_Required work_
a – Answer these questions from the sentencing appeal opinion:
(i) On what date did Appellant's convictions become final?
(ii) What sentence did the court impose for each armed robbery?
(iii) In what month and year did Appellant file his motion under rule 3.850?
b – Reproduce word for word the stretch of the sentencing appeal opinion from "Appellant, Garfield Plummer, appeals" through "remand for resentencing.".
c – State whether each statement agrees with the sentencing appeal opinion, answering yes or no and quoting the words that decide it:
(i) The information alleged that Appellant discharged the firearm.
(ii) The robbery sentences were imposed concurrently to each other.
(iii) Appellant took a direct appeal of his convictions.

# START OF Excerpted text

Appellant, Garfield Plummer, appeals the denial of his motion to correct illegal sentence pursuant to rule 3.800(a), Florida Rules of Criminal Procedure. Appellant seeks relief for two consecutively-imposed mandatory minimum sentences. The State initially conceded error but then filed supplemental authority which we analyze below. We find the initial concession of error to be correct, and therefore reverse and remand for resentencing.
Appellant entered an open plea to the information which charged him with actual possession of a firearm by a convicted felon and armed robbery of two different victims, all during one criminal episode. The information did not allege that Appellant discharged the firearm. See Bienaime v. State, 213 So.3d 927, 929 (Fla. 4th DCA 2017) (requiring the State “to allege grounds for enhancement in the charging document” in order to pursue “an enhanced mandatory sentence” under the 10–20–Life statutes). The court accepted Appellant's open plea and applied section 775.087(2), Florida Statutes (2010), part of the 10–20–Life law which imposes mandatory minimum sentences.
For possession of a firearm by a convicted felon, the trial court sentenced Appellant to five years' imprisonment, with three years' mandatory minimum. For the armed robberies, the court imposed two terms of ten years' imprisonment, with ten years' mandatory minimum. The court imposed the robbery sentences concurrently to each other, but consecutively imposed the sentence for the firearm possession. Thus, the three-year mandatory minimum sentence was consecutive to the ten-year mandatory minimum sentences.
Because Appellant did not take a direct appeal, his convictions became final on September 24, 2010. As explained in Lanham v. State, 60 So.3d 532 (Fla. 1st DCA 2011), at the time Appellant was sentenced, the decisional law in this court was that consecutive mandatory minimum sentences were impermissible when a defendant displayed a firearm but did not discharge it while robbing multiple victims. See also Perry v. State, 973 So.2d 1289 (Fla. 4th DCA 2008); Irizarry v. State, 946 So.2d 555 (Fla. 5th DCA 2006) (prohibiting consecutive mandatory minimum sentences for the same criminal episode where the firearm was not discharged).1
In January 2012, Appellant filed a motion under rule 3.850, Florida Rules of Criminal Procedure. One of his claims was that counsel had acted ineffectively by failing to challenge the consecutive mandatory minimum sentences. While the motion was pending in the trial court, this court receded from Lanham in Walton v. State, 106 So.3d 522 (Fla. 1st DCA 2013) (en banc) (Walton I ). In Walton I, we concluded that section 775.087(2) required the imposition of consecutive mandatory minimum sentences, even without the discharge of a firearm. Consequently, the trial court denied Appellant's rule 3.850 motion, and we affirmed the denial on appeal. See Plummer v. State, 150 So.3d 1139 (Fla. 1st DCA 2014).

# END OF Excerpted text
# START OF Provided records

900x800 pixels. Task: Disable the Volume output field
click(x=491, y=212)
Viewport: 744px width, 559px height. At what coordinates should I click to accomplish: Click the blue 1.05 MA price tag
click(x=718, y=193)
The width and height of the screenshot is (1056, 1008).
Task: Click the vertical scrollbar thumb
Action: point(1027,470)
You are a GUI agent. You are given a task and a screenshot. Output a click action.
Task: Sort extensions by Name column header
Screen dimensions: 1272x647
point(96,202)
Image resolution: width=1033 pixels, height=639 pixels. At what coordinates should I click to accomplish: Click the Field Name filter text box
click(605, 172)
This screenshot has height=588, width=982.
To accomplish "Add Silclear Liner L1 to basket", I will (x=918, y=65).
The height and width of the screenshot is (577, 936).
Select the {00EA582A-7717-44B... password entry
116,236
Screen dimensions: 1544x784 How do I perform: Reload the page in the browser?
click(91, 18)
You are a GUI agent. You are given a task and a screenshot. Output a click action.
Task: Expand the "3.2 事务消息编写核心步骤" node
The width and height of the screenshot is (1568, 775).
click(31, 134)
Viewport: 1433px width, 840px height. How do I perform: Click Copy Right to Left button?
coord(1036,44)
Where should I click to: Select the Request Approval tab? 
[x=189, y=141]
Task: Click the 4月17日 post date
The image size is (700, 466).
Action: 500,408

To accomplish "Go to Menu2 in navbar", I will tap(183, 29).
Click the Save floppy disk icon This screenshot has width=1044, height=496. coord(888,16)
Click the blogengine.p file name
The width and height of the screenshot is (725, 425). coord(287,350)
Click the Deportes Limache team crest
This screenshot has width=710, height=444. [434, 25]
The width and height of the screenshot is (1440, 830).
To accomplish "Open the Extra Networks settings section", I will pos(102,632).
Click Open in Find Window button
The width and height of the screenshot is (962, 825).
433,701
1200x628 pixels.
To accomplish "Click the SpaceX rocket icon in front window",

# END OF Provided records

_Task-by-task answers_
a –
(i) September 24, 2010
(ii) Ten years' imprisonment, with ten years' mandatory minimum
(iii) January 2012

b –
Appellant, Garfield Plummer, appeals the denial of his motion to correct illegal sentence pursuant to rule 3.800(a), Florida Rules of Criminal Procedure. Appellant seeks relief for two consecutively-imposed mandatory minimum sentences. The State initially conceded error but then filed supplemental authority which we analyze below. We find the initial concession of error to be correct, and therefore reverse and remand for resentencing.

c –
(i) No: "The information did not allege that Appellant discharged the firearm."
(ii) Yes: "The court imposed the robbery sentences concurrently to each other"
(iii) No: "Because Appellant did not take a direct appeal"